Source information:
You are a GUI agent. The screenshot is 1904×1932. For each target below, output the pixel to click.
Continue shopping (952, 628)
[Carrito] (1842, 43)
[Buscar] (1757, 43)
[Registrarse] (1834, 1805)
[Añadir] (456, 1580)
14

Directions for this task:
Set down the records once more, character for character.

Solution for this problem:
You are a GUI agent. The screenshot is 1904×1932. For each target below, output the pixel to click.
Continue shopping (952, 628)
[Carrito] (1842, 43)
[Buscar] (1757, 43)
[Registrarse] (1834, 1805)
[Añadir] (456, 1580)
14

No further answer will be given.